СПб. 1840, генваря 10. Любезный Константин, Панаев сию минуту прочел мне твое письмо к нему. Прошу тебя дружески извинить меня за мое к тебе письмо, грязное и не эстетическое, которое так глубоко оскорбило твое чувство1. Поверь мне, что я не имел никакого намерения оскорблять тебя, а признаюсь в грехе -- хотел только шутя намекнуть тебе на некоторые истины. Вижу, что поступил неловко. Я забыл, что не ко всем можно являться в халате, а к одним во фраке, другим в сертуке, смотря по отношениям. Вижу -- и мне это горько -- что главная ошибка моего письма -- в адресе. Еще раз прости меня, и будь уверен, что вперед личность моя будет являться к тебе для тебя, а не Для себя и тебя вместе. В самом деле, странно требовать, чтобы состояние нашего духа равно интересовало всех, особенно, когда мы уверены, что некоторых оно интересует всегда и во всяком виде. Еще раз -- прости!

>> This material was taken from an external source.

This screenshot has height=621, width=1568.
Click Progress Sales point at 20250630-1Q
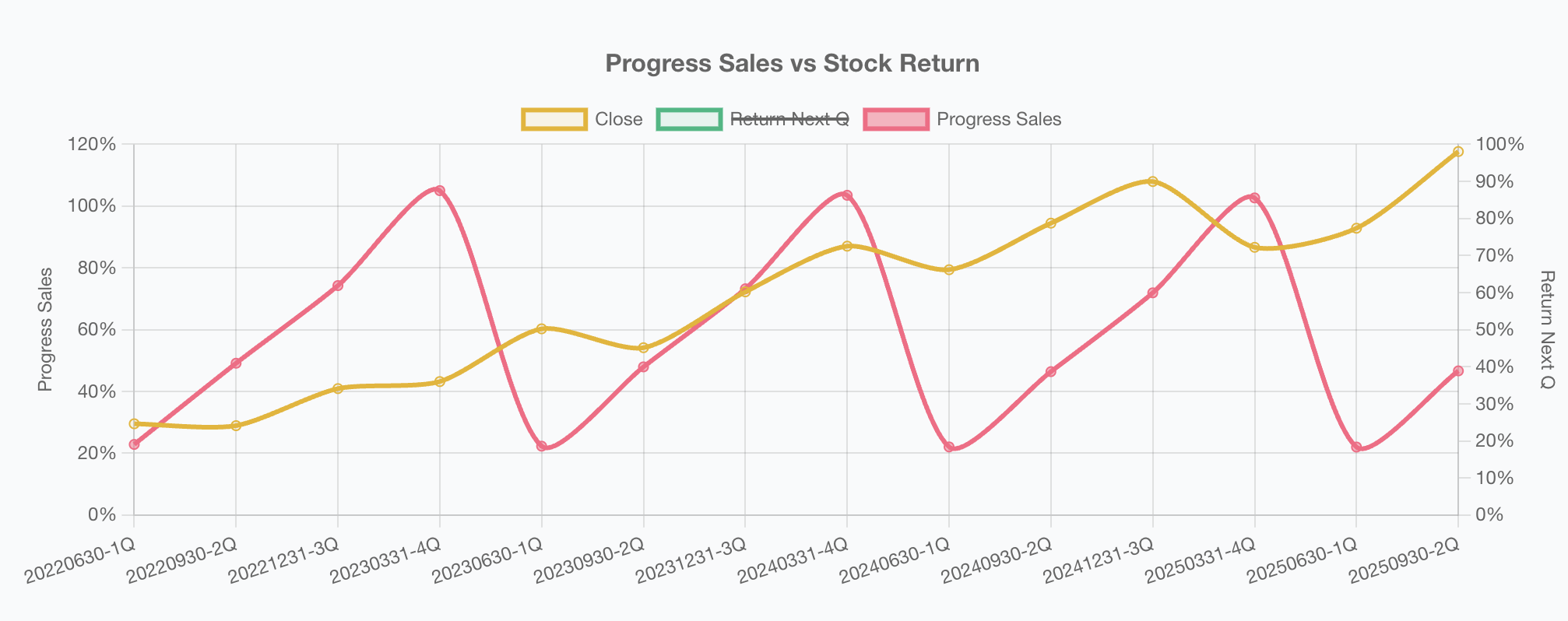coord(1356,447)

Благодарю тебя, любезный Константин, за твое внимание и ласки моему брату: я смотрю на них, как на благодеяние для него и право на вечную мою благодарность2. Если он тебе бывает иногда в тягость -- не церемонься с ним, а главное, говори ему всегда правду без прикрас, и, как мальчику, а не взрослому, удерживай от резонерства и самолюбия, к которым он удивительно как наклонен. Будь уверен, милый Константин, что, несмотря на все, я люблю тебя. Не знаю, до какой степени простирается моя любовь к тебе, но знаю, что все, что я услышу о тебе такого, чего бы не желал о тебе слышать -- искренно огорчит меня, а все, что желал бы слышать о тебе -- искренно порадует меня. Я уверен, что, долго не видавшись, при свидании, каждый из нас удивится, что обрадовался другому больше, чем думал... Крепко, крепко жму твою руку, мой добрый и благородный Константин, и не прошу тебя о любви и дружбе, будучи в них так уверен, что не поверил бы самому тебе, если бы ты вздумал меня разуверять <в н>их. Если тебе покажется так -- не верь себе, а я давно уже не верю себе в подобные минуты. Для меня враждебность стала любовью, и только равнодушие к человеку есть необманчнвый признак, что я его не люблю. А к тебе я очень неравнодушен, потому что часто остервеняюсь против тебя. Что делать! -- Я люблю по-своему.